══ Input for this task ══

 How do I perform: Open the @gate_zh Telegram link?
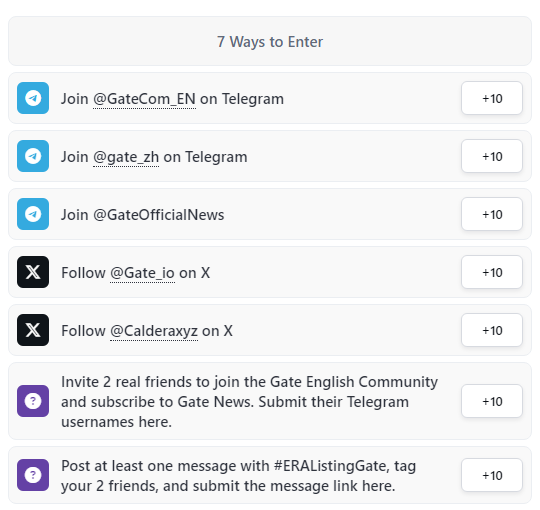coord(126,157)
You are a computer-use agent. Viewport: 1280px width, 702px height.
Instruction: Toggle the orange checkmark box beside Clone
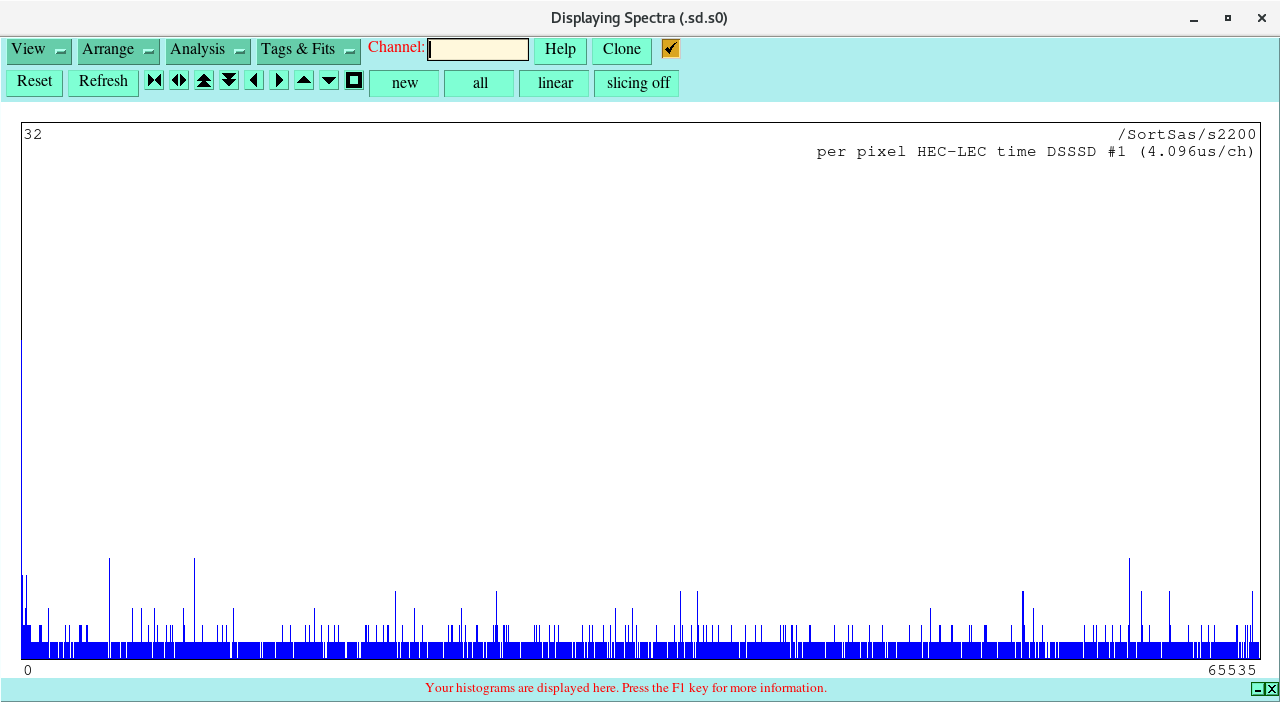click(670, 49)
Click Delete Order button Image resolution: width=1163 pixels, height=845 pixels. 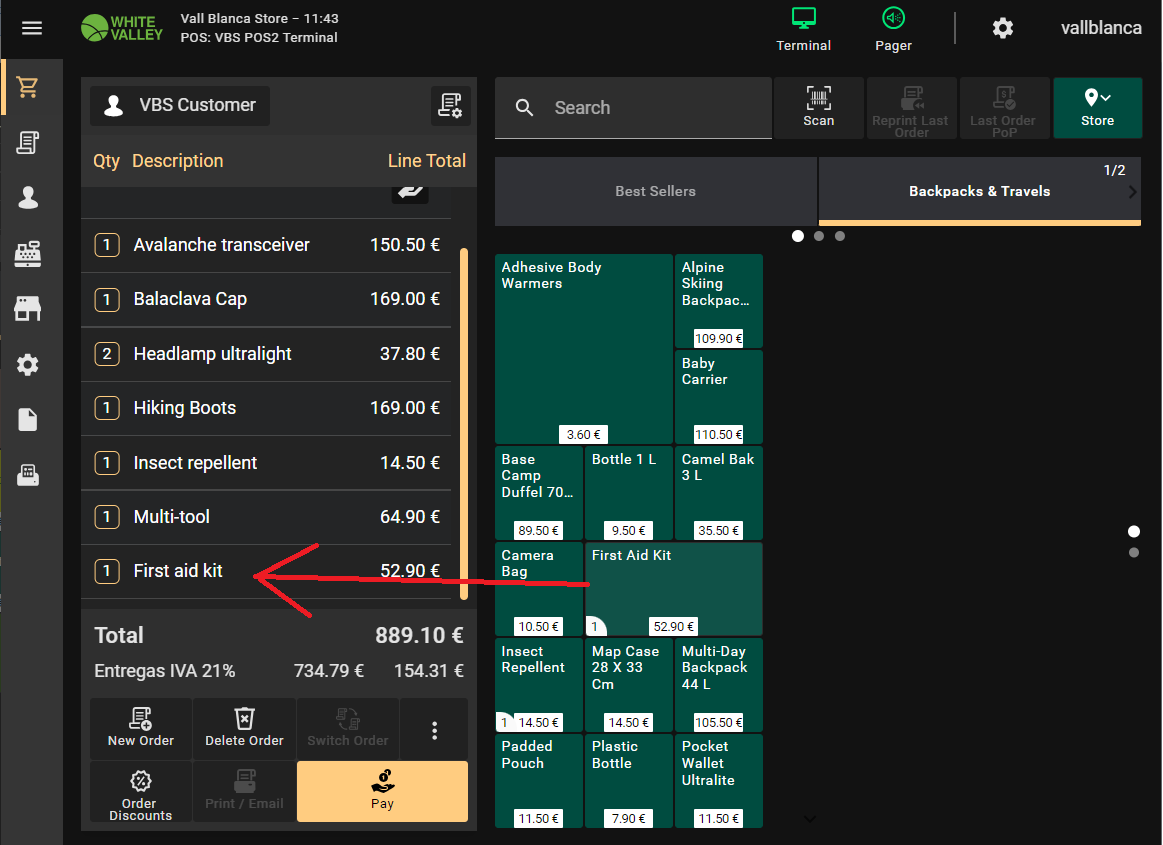244,729
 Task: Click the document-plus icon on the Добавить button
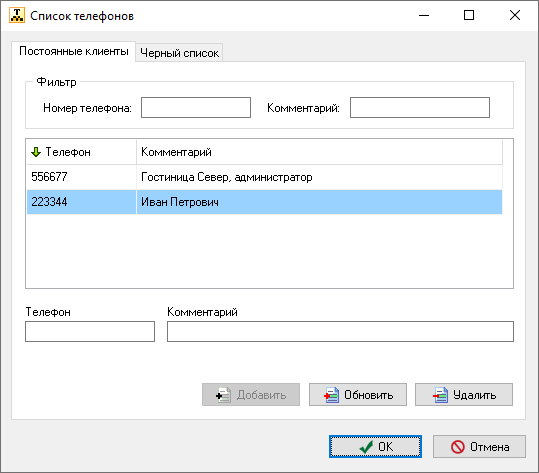223,395
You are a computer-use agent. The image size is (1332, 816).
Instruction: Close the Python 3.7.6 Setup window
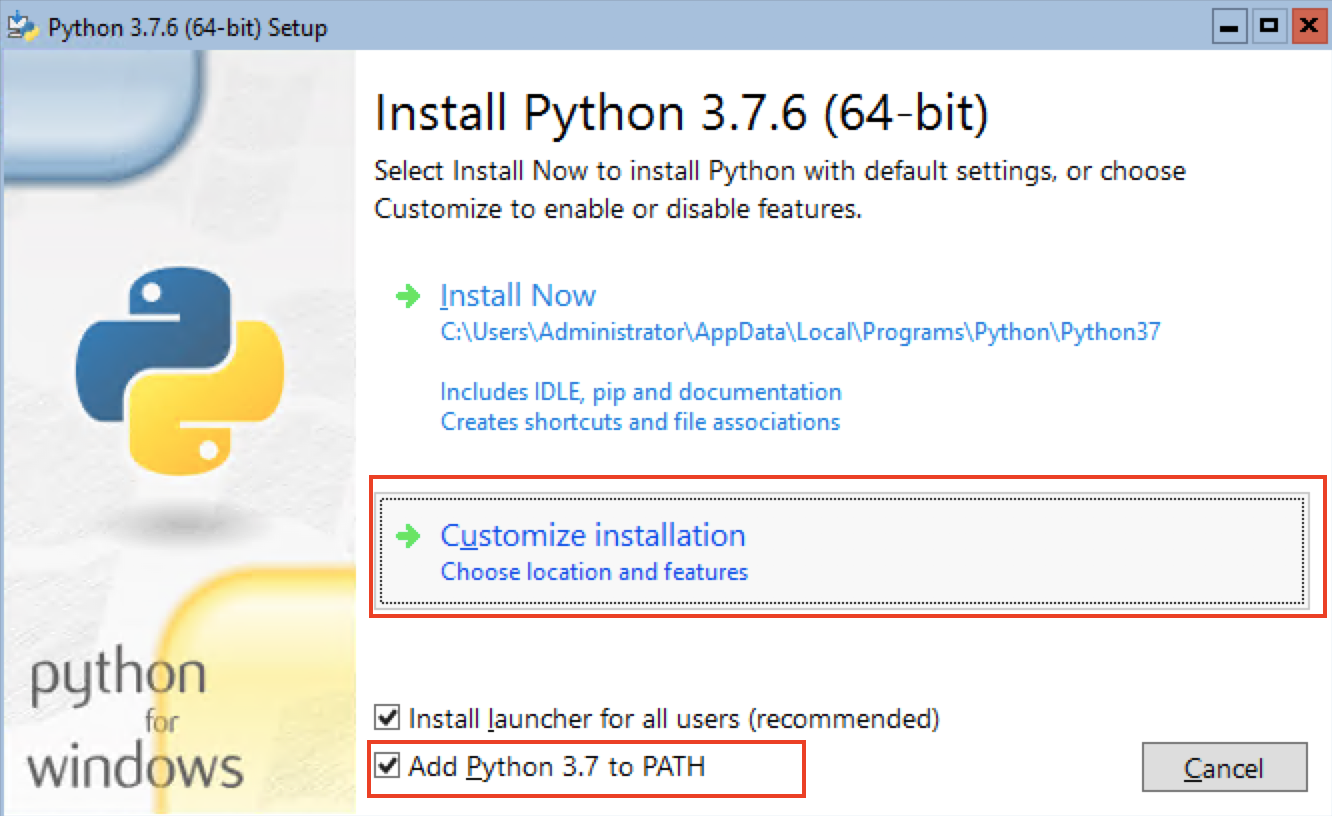coord(1307,26)
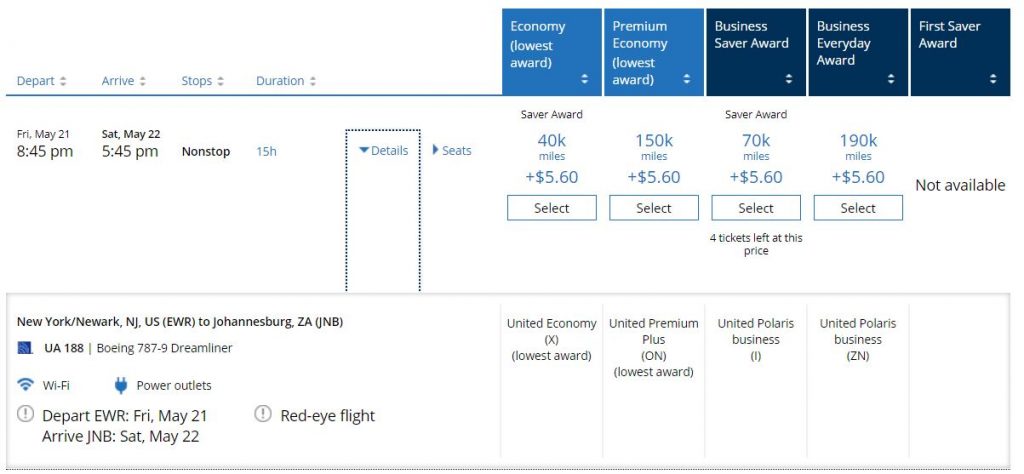Sort by Economy lowest award column
Viewport: 1024px width, 474px height.
[x=585, y=79]
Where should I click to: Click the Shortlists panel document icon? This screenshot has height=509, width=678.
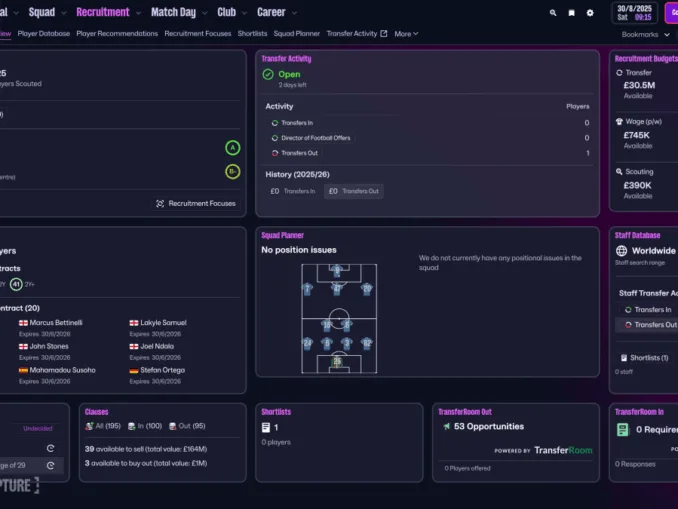click(x=266, y=427)
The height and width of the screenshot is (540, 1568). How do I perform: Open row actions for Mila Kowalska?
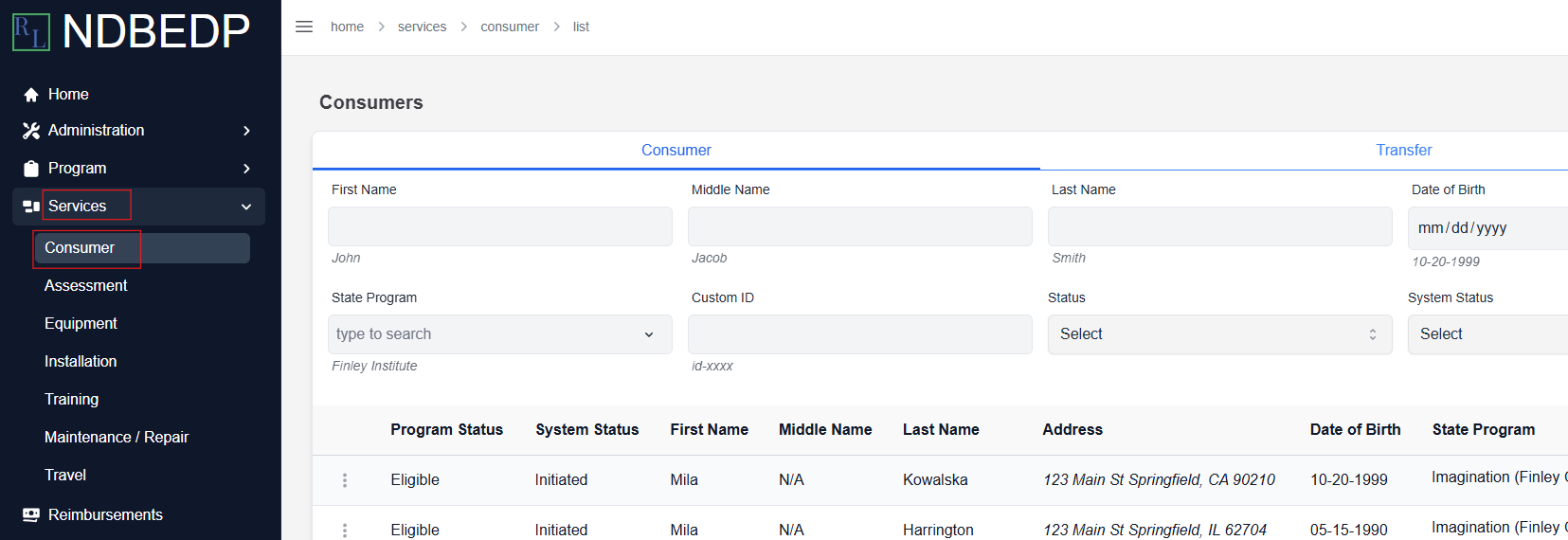[345, 480]
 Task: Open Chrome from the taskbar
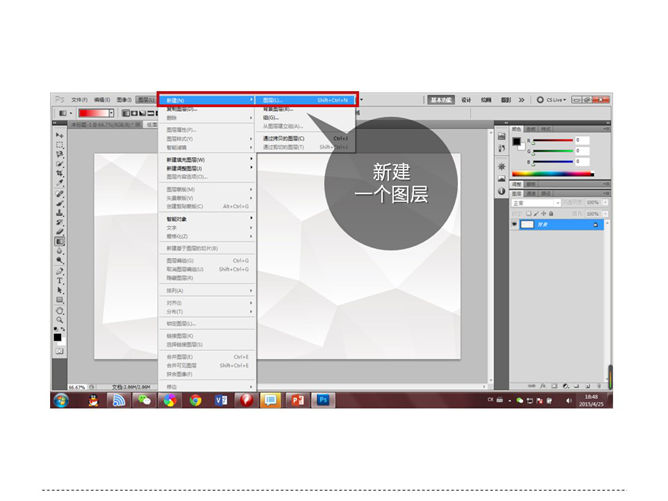[196, 400]
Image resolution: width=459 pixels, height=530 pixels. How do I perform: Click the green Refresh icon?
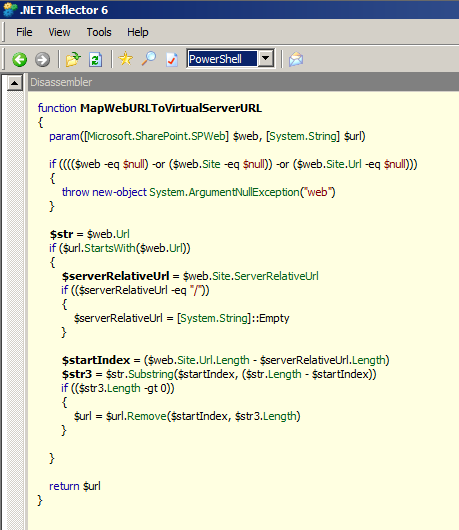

═══

Your instructions = Once you have checked the entries above, say how many lines include the word "computer", and nothing beyond the number.

Reply = 2